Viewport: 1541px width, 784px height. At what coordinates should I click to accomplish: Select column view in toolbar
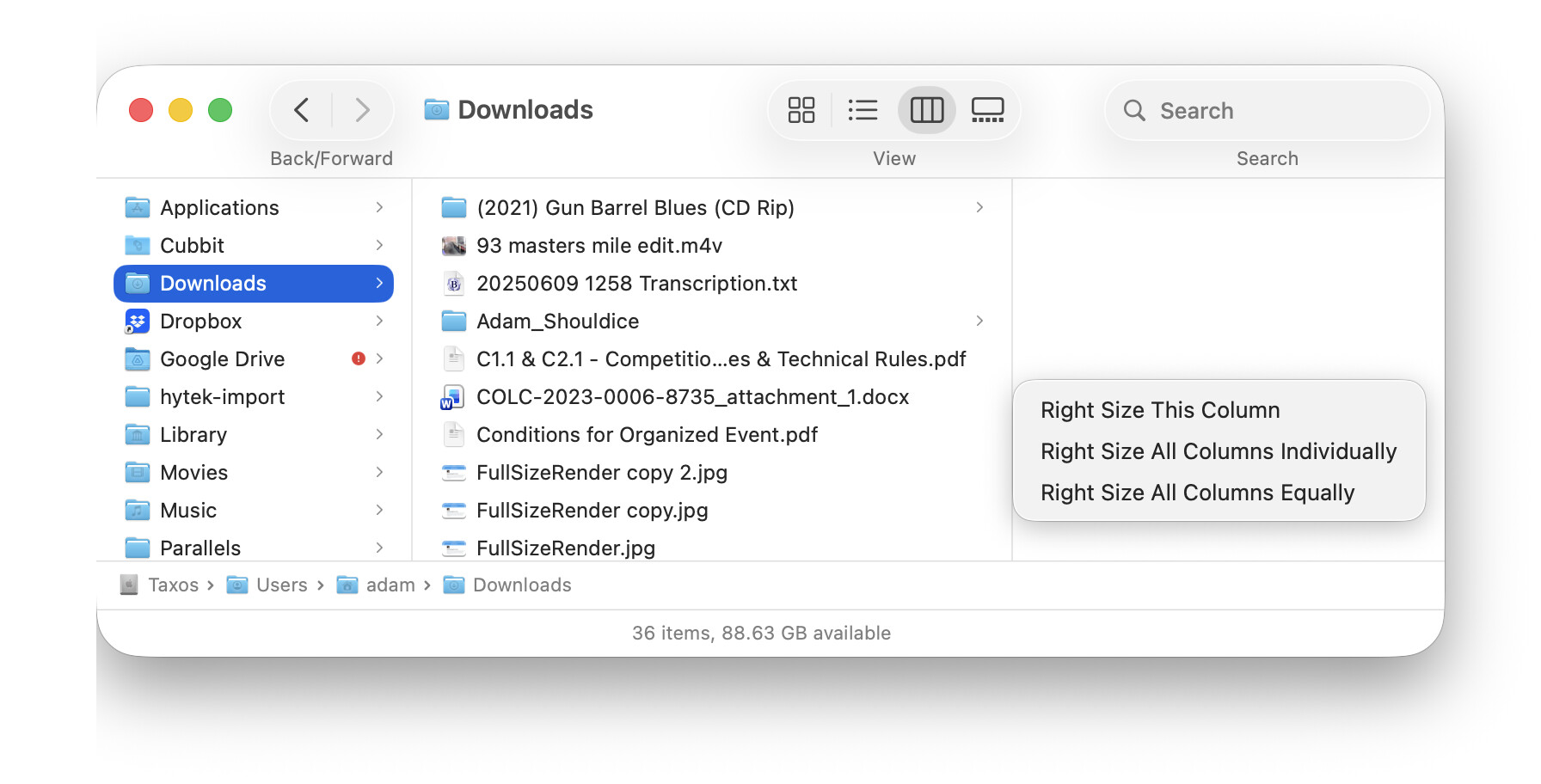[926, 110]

---

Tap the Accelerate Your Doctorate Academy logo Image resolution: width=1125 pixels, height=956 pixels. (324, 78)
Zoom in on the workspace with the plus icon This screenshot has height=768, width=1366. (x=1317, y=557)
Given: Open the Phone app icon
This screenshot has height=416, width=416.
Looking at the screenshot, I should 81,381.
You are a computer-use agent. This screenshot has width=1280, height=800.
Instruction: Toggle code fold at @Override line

**WORK INSTRUCTION:**
Word for word, restate the lines of the listing above starting at the line with "Given: Open the Phone app icon" and ending at the line with "Instruction: Toggle code", and nothing outside them.

**OUTPUT OF THE TASK:**
Given: Open the Phone app icon
This screenshot has height=416, width=416.
Looking at the screenshot, I should 81,381.
You are a computer-use agent. This screenshot has width=1280, height=800.
Instruction: Toggle code fold at @Override line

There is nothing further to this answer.